Walline, OD, PhD, FAAO, outlines how to predict myopia progression and delay its onset in an exclusive interview with Optometry Times.
Jeffrey Walline, OD, PhD, FAAO, discusses the complexities of myopia control, noting that individual progression rates cannot be definitively measured, but average eye growth rates are used as a benchmark. The average eye growth for an emmetropic eye is 0.1 mm/year, while a myopic eye grows at about 0.2 mm/year. Eye growth varies seasonally and with age, making it difficult to predict individual outcomes. Treatment success is assessed by comparing growth rates to these averages. Walline also mentions the evolving knowledge base in myopia control, the importance of predicting myopia, and the potential benefits of delaying myopia onset, including reduced severity and risk of sight-threatening complications. Innovative treatments are being developed to manage myopia progression.
Editor's note: This transcript has been lightly edited for clarity.
Jeffrey Walline, OD, PhD, FAAO:
When it comes to myopia control, there are no numbers for any given individual that say whether or not the treatment is working, but what we think about is the average eye growth of a particular patient. So the average eye growth of an emmetropic eye or an eye without any myopia, is about a 10th of a millimeter per year. So even those eyes that don't need glasses are still growing. The growth of a myopic eye is about 2 10th of a millimeter per year, or about double what it is for intros. However, having said that, eye growth slows with age, and it also doesn't happen just linearly. It tends to go quicker and slower, even across the year. Our eyes tend to grow more during winter months and less during summer months. So given those numbers, we really can't tell anything about individuals, whether a treatments working, but on average, those are the numbers that we keep in mind. So if somebody's growing, even under myopia control treatment, more than 2 10ths of a millimeter, we get more concerned. If they're growing somewhere between a 10th and .2 millimeters, then we're less concerned. But there is still some concern. When they're a 10th of a millimeter less, there's far less concern about trying to slow the progression of myopia.

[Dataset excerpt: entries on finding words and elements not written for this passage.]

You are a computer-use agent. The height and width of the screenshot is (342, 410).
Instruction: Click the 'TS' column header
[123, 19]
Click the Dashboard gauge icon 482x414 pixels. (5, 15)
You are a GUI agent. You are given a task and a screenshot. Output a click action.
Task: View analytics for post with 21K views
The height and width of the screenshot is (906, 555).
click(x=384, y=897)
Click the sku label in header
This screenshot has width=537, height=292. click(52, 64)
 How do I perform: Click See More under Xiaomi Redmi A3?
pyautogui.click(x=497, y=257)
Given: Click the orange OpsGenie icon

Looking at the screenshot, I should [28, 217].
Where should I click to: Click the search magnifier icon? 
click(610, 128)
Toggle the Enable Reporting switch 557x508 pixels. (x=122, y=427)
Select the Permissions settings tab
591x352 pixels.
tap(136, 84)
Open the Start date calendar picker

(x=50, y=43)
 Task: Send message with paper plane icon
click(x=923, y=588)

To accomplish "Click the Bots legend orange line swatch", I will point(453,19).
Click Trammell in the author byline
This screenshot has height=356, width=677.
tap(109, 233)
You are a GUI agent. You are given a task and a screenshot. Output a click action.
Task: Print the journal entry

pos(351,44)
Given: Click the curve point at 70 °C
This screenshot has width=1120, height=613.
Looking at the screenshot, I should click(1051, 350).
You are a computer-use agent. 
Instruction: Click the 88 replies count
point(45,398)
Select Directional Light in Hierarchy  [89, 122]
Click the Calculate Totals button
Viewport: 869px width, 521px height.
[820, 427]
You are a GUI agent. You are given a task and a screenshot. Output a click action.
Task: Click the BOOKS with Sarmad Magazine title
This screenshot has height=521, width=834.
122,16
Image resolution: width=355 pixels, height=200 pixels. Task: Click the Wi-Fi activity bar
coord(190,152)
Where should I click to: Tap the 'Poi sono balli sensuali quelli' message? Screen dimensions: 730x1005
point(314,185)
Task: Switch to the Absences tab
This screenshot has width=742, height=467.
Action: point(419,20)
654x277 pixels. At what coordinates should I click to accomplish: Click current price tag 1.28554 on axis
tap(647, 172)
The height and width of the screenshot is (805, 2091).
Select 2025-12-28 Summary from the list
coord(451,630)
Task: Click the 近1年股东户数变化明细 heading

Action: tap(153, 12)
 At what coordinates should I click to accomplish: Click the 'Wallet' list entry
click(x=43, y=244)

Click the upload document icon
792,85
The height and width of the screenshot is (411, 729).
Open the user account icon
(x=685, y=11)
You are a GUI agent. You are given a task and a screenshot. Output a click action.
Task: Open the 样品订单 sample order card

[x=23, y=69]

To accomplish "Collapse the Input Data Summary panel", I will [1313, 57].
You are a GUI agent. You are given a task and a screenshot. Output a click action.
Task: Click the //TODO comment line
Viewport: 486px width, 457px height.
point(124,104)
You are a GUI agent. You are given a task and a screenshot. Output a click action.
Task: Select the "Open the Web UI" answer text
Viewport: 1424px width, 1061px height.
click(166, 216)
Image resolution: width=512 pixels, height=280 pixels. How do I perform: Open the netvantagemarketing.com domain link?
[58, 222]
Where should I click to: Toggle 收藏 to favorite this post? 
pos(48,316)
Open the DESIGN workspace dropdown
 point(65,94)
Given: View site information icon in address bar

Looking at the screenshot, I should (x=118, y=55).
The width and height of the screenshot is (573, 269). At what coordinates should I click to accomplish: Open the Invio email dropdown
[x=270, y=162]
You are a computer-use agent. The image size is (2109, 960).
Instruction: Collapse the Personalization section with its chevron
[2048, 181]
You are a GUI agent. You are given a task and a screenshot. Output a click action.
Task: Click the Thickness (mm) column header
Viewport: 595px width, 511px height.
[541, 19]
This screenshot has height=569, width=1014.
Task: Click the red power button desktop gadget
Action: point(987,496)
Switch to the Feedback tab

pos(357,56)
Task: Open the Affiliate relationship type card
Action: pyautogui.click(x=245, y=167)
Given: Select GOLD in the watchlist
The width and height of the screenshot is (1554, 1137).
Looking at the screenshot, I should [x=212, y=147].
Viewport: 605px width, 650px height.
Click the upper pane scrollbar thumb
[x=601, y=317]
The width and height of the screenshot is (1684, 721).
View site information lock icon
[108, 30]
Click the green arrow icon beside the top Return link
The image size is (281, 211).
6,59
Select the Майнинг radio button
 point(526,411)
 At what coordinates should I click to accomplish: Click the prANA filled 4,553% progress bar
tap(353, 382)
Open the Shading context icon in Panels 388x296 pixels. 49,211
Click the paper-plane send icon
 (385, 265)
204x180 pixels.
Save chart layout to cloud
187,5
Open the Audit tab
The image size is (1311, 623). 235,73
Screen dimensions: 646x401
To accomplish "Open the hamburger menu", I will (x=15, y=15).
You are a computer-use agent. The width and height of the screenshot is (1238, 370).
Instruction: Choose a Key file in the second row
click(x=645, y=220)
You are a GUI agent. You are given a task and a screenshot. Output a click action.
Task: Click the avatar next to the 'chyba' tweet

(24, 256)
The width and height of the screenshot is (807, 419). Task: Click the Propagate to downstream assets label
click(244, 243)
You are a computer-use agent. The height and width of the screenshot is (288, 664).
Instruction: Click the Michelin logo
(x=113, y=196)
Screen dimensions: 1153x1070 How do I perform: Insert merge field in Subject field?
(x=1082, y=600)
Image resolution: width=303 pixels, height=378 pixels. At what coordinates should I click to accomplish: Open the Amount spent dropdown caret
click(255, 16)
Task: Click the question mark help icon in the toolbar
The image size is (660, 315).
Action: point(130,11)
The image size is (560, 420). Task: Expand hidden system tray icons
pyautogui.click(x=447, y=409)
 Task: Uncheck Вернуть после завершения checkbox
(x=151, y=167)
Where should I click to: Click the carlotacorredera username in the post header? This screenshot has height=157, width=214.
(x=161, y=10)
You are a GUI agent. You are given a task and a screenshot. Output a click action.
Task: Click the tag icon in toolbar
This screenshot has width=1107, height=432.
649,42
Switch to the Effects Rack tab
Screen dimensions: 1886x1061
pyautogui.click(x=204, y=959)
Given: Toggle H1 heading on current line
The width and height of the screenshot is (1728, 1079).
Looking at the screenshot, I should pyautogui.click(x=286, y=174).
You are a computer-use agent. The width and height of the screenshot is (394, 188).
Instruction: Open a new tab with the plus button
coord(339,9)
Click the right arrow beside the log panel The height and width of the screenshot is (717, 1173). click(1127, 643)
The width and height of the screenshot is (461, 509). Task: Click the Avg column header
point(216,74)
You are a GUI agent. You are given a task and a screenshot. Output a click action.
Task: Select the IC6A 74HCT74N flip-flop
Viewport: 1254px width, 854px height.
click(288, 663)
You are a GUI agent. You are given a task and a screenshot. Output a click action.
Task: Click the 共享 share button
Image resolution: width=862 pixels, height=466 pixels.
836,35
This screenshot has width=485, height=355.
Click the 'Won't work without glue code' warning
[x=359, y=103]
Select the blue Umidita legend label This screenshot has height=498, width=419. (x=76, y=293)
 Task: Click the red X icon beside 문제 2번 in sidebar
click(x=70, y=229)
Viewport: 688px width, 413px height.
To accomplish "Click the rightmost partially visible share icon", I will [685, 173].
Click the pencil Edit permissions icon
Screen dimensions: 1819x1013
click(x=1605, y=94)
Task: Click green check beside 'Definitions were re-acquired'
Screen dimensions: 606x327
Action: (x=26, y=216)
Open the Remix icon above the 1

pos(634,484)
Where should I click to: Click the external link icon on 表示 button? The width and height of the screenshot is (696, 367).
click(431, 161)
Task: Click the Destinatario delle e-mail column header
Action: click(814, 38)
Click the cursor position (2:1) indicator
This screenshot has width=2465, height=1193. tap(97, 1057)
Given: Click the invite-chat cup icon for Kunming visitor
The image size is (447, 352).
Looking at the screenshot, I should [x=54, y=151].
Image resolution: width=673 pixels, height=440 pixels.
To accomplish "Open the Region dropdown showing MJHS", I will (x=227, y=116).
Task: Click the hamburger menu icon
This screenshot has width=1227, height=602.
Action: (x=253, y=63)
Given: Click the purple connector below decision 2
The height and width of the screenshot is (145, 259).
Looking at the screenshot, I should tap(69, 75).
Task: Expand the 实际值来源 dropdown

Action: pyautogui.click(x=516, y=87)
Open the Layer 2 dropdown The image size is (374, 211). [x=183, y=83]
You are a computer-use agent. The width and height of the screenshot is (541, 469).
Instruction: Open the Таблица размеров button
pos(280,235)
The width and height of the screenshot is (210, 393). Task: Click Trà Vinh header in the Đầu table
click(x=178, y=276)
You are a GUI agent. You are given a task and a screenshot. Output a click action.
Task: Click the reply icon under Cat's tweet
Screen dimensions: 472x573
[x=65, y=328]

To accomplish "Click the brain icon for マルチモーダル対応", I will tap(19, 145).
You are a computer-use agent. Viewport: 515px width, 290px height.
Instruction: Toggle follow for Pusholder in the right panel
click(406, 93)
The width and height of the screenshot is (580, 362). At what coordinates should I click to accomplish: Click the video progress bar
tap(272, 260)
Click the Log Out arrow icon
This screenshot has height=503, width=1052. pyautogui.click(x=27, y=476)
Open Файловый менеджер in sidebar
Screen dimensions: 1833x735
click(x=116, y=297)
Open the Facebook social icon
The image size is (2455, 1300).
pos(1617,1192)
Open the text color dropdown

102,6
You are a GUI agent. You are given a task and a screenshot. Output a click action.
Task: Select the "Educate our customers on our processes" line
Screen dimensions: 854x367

The other thing we have to keep in mind is that the previous year's growth of the eye has almost no predictability for the next year's growth of the eye. So that kind of indicates that we should provide myopia control for all myopic patients, as opposed to just those ones whose eyes grew quickly over the past year. So I think our knowledge base is evolving, and those are some of the things that we can take away, but we still got a long way to go.
I think one of the areas that we're really delving into right now is predicting myopia, which we're actually pretty good at. All we have to do is measure the refractive error of the eye, but once we predict it, then the goal is to try and delay the onset of myopia. That has a couple of potential effects. The first one is obviously that you won't have to wear glasses until you reach an older age. But the second one that we think is true is if we can delay the onset, ultimately, as an adult, you will be less myopic. And so that's where we're headed next is with just eye drops that we can give to patients before they become myopic, and we delay the onset, and ultimately make them less myopic as adults, so that their risk of sight threatening complications is therefore potentially lower as well. So I think that's where the direction of myopia control is headed that's new and different. And then, of course, we'll come up with innovative treatments that patients can can use to try and slow the progression of myopia once the onset occurs.